A great tragedy is that not a single report of vitamin c levels in a covid patient has been published. They will be deficient, and will benefit from correcting that deficiency.

But if you just give some random amount for a few days at a random point in the disease process instead of enough of it, before massive oxidative damage is done, until the patient is healthy again, then it will probably look like vitamin c doesnt do anything.

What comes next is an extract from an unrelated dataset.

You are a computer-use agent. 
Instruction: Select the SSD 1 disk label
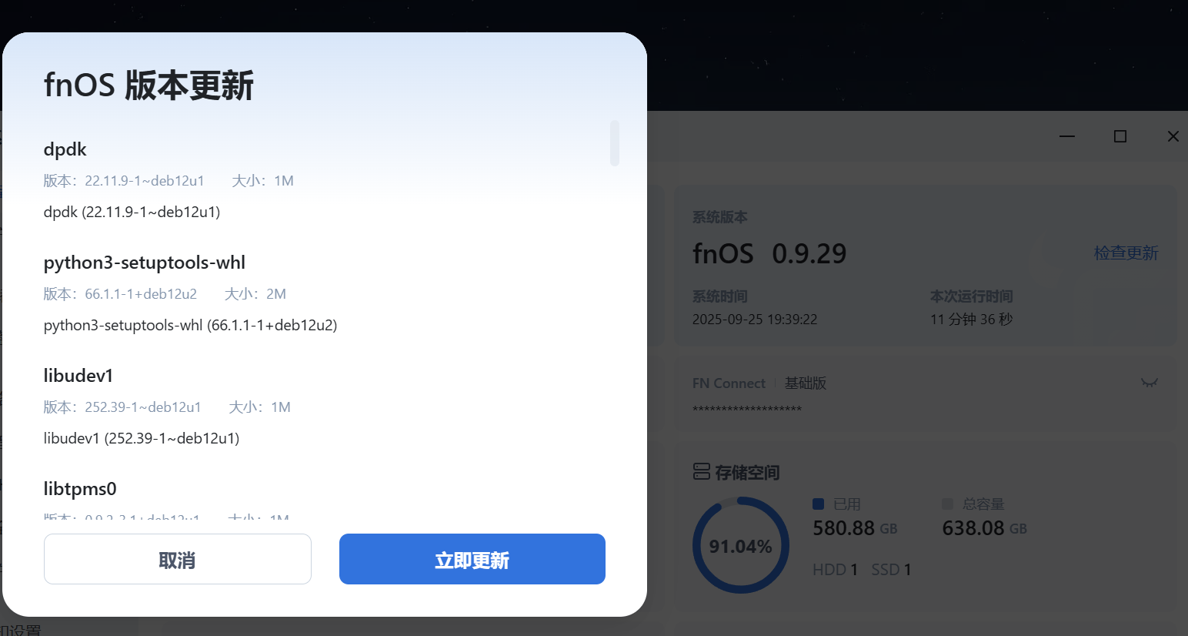click(x=891, y=570)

Thank you for this post. It is reminiscent of conversations I have had over and over again with researchers, either in context of power analysis or after data collection when trying to convince them to actually look at the raw data before averaging and modeling means. The ease and availability of statistical models for means, as well as a general expectation of their use, has created a culture where we don’t even expect justification of the assumption that means are reasonable parameter of interest in the first place. In my experience, there is an deep seeded belief in scientists that means/averages are inherently meaningful and useful and there is no need to justify choice of models based on them.

Megan said,

“The ease and availability of statistical models for means, as well as a general expectation of their use, has created a culture where we don’t even expect justification of the assumption that means are reasonable parameter of interest in the first place. In my experience, there is an deep seeded belief in scientists that means/averages are inherently meaningful and useful and there is no need to justify choice of models based on them.”

+1 This has become “That’s the way we’ve always done it”, “This is what’s standard in the field” — don’t think; just follow the standard procedures.